Several licensed LMWHs differ in their source material, manufacturing process, pharmacokinetic/pharmacodynamic properties,
and therapeutic indications. The development of biosimilar LMWH products has increased globally during the past decade. In
anticipation of the arrival of more biosimilar LMWHs in the near future, workshop participants discussed the regulatory framework
for follow-on biologic products. Additional topics included regulatory issues (e.g., immunogenicity) and analytical tools
aimed at demonstrating comparability to licensed products.
Challenges of heparin characterization
Heparin is structurally the most complex member of the glycosaminoglycan (GAG) family of polysaccharides, which also includes
chondroitin sulfate, dermatan sulfate, and keratin sulfate. Commercially available heparin in the US is derived mostly from
porcine intestinal mucosa. Selectivity and yield emphasis in the purification steps affect the impurity profile of the resulting
API with regard to common impurities such as dermatan sulfate and residual solvents. Because the different GAGs coexist in
their natural sources, it is not uncommon to obtain GAG preparations contaminated with a structurally similar polysaccharide.

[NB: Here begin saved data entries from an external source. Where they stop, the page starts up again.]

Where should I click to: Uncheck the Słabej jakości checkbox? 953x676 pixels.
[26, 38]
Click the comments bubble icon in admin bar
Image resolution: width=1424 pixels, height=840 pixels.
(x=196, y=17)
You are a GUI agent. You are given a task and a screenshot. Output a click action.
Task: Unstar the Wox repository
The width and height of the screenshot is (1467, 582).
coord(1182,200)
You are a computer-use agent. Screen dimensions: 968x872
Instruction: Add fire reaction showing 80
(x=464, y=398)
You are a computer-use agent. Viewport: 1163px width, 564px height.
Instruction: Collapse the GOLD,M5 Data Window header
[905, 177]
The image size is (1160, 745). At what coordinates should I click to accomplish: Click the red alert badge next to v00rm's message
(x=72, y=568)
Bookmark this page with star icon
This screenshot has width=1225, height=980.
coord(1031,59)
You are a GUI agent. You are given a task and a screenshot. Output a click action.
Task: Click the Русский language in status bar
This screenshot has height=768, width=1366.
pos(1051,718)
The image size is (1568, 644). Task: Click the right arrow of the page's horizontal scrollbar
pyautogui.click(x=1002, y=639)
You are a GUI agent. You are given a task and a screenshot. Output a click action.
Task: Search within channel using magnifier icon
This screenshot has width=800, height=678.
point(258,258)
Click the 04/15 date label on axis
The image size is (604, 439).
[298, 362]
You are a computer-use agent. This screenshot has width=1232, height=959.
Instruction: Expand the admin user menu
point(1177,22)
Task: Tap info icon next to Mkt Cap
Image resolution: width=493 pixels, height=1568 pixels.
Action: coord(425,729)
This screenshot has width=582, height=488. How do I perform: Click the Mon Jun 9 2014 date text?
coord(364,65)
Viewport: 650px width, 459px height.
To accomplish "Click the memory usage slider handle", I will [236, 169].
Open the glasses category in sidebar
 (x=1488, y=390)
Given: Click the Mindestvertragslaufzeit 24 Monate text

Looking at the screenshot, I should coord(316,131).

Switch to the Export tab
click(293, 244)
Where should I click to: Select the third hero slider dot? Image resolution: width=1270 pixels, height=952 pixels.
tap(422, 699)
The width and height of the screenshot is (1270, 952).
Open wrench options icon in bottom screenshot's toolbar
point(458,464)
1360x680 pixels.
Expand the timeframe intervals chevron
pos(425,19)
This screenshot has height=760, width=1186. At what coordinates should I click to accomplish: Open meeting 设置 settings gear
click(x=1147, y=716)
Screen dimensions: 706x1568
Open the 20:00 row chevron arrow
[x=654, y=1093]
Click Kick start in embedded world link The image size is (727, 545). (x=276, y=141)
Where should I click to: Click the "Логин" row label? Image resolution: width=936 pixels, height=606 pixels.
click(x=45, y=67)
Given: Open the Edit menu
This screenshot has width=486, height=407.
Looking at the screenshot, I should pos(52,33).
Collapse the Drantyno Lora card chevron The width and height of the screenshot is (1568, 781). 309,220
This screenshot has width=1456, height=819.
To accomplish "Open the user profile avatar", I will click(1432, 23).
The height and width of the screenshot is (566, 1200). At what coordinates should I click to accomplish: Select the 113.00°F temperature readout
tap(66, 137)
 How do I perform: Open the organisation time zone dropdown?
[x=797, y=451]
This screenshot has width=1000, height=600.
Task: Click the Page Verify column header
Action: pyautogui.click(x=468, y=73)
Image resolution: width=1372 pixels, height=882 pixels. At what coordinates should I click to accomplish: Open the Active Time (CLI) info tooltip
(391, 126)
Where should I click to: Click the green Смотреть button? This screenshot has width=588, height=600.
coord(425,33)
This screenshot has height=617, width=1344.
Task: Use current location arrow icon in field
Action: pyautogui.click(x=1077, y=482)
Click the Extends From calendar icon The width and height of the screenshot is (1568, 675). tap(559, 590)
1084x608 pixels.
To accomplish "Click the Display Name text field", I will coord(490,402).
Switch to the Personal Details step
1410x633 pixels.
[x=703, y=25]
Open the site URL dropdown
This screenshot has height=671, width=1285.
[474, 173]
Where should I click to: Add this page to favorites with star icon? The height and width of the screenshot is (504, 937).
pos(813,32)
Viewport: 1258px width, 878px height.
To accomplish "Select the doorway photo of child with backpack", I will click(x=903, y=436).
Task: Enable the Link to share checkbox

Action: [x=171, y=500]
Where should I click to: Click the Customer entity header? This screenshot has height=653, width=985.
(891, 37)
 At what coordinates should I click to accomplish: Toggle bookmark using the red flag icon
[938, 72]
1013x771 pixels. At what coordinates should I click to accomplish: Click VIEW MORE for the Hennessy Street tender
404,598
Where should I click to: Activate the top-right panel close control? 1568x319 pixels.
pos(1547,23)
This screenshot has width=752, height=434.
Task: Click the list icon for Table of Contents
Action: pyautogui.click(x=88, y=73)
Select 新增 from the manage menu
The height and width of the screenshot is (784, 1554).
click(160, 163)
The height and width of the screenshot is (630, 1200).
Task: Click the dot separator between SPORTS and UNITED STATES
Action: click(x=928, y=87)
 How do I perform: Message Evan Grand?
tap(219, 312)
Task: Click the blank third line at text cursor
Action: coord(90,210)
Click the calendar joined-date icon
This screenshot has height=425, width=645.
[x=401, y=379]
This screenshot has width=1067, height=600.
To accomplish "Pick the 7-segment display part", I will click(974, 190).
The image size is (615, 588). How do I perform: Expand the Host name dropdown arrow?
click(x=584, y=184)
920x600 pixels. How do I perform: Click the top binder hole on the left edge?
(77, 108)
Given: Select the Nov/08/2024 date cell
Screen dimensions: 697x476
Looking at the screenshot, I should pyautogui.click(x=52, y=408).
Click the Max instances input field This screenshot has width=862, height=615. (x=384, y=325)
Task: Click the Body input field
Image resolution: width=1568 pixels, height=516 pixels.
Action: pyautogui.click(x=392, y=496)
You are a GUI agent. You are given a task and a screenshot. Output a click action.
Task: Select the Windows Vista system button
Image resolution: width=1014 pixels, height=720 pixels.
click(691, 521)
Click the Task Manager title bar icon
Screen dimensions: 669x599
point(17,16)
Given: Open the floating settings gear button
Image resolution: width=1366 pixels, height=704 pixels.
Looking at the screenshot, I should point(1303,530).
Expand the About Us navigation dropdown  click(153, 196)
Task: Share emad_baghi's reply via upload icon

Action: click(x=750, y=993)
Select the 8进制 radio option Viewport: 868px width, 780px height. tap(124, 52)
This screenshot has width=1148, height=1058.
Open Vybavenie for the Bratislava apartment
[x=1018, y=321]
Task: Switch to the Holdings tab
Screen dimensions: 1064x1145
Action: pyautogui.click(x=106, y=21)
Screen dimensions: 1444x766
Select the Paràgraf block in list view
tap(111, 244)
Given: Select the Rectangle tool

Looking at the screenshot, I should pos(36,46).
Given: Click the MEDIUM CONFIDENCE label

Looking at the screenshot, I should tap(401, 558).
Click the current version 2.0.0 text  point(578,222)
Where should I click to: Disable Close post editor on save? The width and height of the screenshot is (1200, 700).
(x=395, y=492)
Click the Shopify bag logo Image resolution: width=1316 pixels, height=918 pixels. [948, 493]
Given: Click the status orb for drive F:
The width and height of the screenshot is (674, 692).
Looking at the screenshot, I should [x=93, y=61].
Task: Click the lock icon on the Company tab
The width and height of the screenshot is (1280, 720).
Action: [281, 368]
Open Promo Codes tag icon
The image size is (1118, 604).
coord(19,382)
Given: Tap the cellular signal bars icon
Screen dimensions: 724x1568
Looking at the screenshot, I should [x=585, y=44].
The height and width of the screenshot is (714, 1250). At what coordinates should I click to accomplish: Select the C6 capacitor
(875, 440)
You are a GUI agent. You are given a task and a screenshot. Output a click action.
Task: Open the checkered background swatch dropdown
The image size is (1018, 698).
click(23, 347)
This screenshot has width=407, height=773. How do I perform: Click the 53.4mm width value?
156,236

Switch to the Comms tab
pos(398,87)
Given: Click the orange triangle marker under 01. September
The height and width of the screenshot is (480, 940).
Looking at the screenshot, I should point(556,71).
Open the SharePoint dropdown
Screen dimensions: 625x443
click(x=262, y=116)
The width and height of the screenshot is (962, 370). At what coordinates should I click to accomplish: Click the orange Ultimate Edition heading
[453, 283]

Because of this complex milieu, the challenges are to sufficiently quantify process impurities and naturally occurring impurities
that are not cleared by the purification steps and to concurrently detect any potential contaminants intentionally added to
heparin. Workshop partcipants agreed that the quality of crude heparin can only be achieved by complete traceability and good
manufacturing practices (GMPs) throughout the manufacturing life cycle and by supplier qualification.